The official story is that Adidas chose values over profits — that it walked away from a billion-dollar franchise on principle. The record underneath says something cooler and more interesting: a company that hesitated under pressure, refused to burn the toxic inventory, and then spent two years selling it down for profit while a separate operational turnaround quietly did the real work of survival.
The 19 days that the headline forgot
Adidas had been making Yeezys a long time. The deal was confirmed in December 2013, but the first sneaker — the Yeezy Boost 750 — didn't reach shelves until February 2015.1 Almost a decade later it had become one of the most lucrative collaborations in footwear: more than €1,200 million in revenue in 2022 alone.4 That scale is exactly why the response was slow. Walking away meant walking away from a line that, against total group revenue, was a meaningful single-digit slice of the business — large enough to hurt, not so large that it was unthinkable to lose.
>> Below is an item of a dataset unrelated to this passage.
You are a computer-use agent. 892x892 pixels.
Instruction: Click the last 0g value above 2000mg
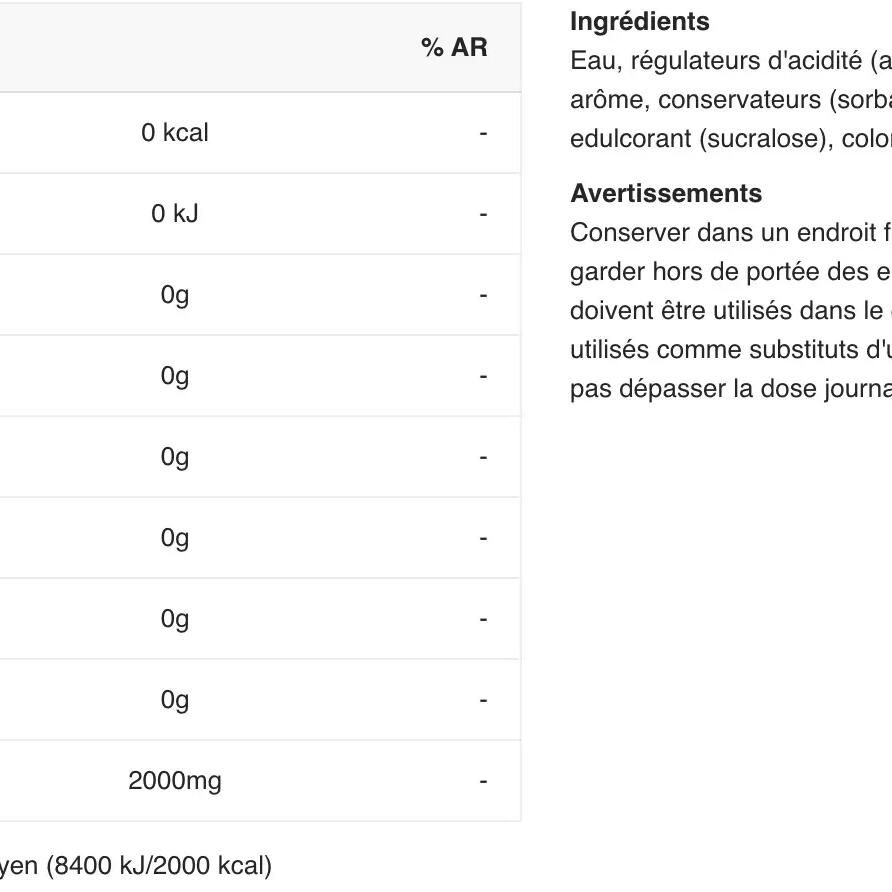pos(175,700)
The 'under review' holding pattern wasn't cowardice so much as arithmetic: Adidas was pricing the cost of conscience before it spent any. The termination came only after that price was visible and the external pressure made the math impossible to keep deferring.
“We do not tolerate antisemitism and any other sort of hate speech... after a thorough review, the company has taken the decision to terminate the partnership with Ye immediately.”2
It kept the shoes — and that was the strategy
Here is the move almost no one remembers correctly. Adidas did not destroy the Yeezys. It would have been the cleanest moral gesture available — incinerate the inventory, eat the loss, close the chapter. Instead the company explicitly decided not to write off most of its Yeezy stockpile, and ran phased liquidation drops through 2023 and 2024.5 The 2023 sales generated roughly €750 million in revenue and about €300 million in operating profit; the remaining stock was sold down for about €650 million across 2024, when the program was concluded.56 The actual write-off was a 'low-double-digit million euro' rounding error against all of that.5 A crisis-response that looked like a bonfire was, in the ledger, a controlled clearance sale of a product the company had publicly disowned.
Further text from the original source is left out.